_LISTED ENTRIES_:
:::::

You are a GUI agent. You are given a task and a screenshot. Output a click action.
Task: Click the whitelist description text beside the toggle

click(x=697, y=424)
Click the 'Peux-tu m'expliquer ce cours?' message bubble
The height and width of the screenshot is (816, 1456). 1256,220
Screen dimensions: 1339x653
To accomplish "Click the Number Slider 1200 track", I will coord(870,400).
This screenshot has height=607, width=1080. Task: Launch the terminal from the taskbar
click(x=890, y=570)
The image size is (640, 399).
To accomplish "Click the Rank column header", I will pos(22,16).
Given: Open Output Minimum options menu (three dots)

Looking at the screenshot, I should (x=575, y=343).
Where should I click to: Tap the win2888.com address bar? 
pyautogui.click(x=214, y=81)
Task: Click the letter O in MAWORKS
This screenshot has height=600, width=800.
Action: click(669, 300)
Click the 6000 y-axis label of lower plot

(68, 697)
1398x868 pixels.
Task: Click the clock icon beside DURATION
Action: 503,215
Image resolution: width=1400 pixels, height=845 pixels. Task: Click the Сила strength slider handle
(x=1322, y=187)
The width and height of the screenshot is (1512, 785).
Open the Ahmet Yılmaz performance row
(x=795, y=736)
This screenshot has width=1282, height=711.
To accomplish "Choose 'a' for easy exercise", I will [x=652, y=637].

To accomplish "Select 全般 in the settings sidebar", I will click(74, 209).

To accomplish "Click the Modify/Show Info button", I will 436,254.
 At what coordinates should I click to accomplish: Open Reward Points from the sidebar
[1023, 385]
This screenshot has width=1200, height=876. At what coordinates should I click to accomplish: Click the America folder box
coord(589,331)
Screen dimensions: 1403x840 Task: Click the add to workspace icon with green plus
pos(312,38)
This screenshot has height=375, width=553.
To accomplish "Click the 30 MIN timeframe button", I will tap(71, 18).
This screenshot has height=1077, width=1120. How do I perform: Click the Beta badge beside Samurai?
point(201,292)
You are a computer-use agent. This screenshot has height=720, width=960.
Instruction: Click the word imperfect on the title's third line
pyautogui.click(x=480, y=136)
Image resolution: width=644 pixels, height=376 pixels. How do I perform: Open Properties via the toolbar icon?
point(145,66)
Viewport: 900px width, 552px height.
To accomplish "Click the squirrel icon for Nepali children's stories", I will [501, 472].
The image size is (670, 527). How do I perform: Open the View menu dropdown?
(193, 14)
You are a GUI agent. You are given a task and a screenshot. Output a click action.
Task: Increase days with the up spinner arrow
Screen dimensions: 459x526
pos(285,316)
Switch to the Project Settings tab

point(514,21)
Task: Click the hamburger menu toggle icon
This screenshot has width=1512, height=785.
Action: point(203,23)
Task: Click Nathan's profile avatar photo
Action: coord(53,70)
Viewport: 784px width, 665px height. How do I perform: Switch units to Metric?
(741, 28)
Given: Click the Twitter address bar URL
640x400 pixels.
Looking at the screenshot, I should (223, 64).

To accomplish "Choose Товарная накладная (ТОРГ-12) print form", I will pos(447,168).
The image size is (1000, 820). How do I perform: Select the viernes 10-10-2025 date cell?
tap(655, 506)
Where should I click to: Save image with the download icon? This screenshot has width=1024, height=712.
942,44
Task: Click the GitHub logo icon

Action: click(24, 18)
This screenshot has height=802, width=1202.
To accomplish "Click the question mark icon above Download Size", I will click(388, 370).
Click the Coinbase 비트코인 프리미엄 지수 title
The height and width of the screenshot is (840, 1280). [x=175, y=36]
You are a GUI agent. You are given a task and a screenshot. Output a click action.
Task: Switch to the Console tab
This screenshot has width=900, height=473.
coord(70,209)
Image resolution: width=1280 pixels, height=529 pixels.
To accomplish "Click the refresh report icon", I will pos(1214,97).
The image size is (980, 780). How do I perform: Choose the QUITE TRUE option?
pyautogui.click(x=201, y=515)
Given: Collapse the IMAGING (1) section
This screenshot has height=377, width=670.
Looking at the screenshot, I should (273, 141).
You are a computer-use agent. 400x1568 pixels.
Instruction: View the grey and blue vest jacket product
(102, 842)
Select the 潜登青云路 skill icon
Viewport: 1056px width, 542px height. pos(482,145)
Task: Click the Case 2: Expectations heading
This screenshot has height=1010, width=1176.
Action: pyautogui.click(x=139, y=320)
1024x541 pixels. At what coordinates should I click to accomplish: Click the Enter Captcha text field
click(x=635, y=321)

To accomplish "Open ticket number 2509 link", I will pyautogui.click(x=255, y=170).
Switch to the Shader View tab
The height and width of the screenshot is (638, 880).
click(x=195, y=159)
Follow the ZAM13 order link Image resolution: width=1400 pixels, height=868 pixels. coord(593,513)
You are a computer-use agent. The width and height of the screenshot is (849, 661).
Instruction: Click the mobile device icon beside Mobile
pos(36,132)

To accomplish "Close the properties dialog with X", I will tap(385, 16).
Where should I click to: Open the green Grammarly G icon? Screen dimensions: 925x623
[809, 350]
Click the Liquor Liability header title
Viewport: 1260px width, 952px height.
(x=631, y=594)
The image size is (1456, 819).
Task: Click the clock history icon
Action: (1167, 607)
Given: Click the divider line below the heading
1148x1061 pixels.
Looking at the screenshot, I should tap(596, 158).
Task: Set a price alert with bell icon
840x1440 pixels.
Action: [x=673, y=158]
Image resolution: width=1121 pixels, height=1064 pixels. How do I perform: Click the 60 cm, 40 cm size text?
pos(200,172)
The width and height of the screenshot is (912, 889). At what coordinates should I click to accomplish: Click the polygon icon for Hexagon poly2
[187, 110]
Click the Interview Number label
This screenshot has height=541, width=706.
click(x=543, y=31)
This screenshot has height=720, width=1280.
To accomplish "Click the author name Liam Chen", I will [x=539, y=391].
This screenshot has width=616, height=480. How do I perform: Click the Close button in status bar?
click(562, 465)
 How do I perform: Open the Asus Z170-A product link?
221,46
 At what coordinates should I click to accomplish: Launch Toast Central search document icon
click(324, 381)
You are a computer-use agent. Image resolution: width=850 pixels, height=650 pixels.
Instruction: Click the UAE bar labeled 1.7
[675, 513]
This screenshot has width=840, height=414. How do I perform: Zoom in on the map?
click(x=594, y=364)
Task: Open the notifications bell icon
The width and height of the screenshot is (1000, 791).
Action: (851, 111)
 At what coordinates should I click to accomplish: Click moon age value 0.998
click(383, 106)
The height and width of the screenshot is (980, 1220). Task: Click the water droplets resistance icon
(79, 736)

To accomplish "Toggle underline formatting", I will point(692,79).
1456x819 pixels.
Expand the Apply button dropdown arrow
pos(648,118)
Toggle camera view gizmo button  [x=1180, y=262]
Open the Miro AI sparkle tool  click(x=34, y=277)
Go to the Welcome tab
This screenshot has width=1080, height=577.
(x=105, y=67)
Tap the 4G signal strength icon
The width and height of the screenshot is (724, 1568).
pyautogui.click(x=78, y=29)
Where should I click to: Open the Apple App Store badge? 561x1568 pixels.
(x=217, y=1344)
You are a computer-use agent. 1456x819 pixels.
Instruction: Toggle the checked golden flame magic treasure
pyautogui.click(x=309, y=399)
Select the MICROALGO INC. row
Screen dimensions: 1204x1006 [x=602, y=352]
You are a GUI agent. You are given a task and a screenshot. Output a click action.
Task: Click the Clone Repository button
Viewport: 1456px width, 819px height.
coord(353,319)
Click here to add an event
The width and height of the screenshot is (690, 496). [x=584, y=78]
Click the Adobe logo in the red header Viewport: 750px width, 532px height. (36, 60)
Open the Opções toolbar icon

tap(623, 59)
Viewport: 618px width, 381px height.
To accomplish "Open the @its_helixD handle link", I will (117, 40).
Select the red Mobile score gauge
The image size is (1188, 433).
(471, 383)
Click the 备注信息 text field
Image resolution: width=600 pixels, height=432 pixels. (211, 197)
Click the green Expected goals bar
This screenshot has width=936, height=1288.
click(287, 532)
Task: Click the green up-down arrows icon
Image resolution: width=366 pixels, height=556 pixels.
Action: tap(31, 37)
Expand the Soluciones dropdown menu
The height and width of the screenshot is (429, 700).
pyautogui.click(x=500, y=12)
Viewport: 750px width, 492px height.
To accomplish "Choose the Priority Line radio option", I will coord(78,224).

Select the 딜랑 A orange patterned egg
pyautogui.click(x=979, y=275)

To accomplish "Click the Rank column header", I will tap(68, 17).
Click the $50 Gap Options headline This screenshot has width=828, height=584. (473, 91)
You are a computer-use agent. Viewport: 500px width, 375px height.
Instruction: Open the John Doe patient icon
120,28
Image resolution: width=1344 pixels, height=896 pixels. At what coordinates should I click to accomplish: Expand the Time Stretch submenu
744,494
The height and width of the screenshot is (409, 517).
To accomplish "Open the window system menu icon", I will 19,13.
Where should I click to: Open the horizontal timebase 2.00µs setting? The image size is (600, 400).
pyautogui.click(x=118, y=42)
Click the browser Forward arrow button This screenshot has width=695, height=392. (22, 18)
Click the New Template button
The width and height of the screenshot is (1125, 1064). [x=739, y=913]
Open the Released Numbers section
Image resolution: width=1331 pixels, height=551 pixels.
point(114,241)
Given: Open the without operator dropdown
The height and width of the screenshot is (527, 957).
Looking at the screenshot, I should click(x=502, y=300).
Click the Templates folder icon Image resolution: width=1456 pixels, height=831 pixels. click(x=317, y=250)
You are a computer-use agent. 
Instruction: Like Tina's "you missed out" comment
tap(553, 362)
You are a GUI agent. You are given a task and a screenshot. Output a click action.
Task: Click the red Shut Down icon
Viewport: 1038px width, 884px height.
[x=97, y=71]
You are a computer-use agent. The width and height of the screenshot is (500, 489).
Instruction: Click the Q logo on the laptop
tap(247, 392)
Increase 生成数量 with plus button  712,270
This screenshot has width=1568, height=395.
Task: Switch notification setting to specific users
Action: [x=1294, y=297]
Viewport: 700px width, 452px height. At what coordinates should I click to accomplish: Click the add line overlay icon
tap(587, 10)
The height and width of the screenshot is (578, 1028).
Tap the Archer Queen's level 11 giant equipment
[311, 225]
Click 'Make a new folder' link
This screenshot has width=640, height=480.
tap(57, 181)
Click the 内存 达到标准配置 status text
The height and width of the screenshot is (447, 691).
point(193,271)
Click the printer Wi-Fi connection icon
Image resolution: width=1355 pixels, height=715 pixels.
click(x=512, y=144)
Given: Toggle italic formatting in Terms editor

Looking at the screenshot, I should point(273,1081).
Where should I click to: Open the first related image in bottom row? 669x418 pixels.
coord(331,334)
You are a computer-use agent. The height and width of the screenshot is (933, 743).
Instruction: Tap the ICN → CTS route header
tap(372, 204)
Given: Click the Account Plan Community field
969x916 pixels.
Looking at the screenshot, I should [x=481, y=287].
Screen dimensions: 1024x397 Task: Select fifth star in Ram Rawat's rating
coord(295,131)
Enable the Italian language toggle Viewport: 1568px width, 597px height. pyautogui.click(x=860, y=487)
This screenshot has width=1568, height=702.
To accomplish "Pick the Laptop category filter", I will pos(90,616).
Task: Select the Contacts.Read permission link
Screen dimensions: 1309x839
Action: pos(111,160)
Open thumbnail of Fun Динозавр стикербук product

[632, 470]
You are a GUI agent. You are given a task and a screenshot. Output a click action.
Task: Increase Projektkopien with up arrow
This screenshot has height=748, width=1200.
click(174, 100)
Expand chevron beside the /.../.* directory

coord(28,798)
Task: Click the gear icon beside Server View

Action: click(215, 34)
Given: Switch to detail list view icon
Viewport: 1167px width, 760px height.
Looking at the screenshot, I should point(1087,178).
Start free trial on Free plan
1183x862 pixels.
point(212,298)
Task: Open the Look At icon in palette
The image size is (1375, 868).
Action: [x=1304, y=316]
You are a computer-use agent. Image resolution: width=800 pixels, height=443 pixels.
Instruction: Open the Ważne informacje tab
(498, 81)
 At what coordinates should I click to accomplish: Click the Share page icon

:::::

_TASK DESCRIPTION_: Reproduce the items above exactly, from the line containing "Image resolution: width=1400 pixels, height=845" through the line containing "point(201,292)", inclusive.

_ANSWER FOR THE TASK_:
Image resolution: width=1400 pixels, height=845 pixels. Task: Click the Сила strength slider handle
(x=1322, y=187)
The width and height of the screenshot is (1512, 785).
Open the Ahmet Yılmaz performance row
(x=795, y=736)
This screenshot has width=1282, height=711.
To accomplish "Choose 'a' for easy exercise", I will [x=652, y=637].

To accomplish "Select 全般 in the settings sidebar", I will click(74, 209).

To accomplish "Click the Modify/Show Info button", I will 436,254.
 At what coordinates should I click to accomplish: Open Reward Points from the sidebar
[1023, 385]
This screenshot has width=1200, height=876. At what coordinates should I click to accomplish: Click the America folder box
coord(589,331)
Screen dimensions: 1403x840 Task: Click the add to workspace icon with green plus
pos(312,38)
This screenshot has height=375, width=553.
To accomplish "Click the 30 MIN timeframe button", I will tap(71, 18).
This screenshot has height=1077, width=1120. How do I perform: Click the Beta badge beside Samurai?
point(201,292)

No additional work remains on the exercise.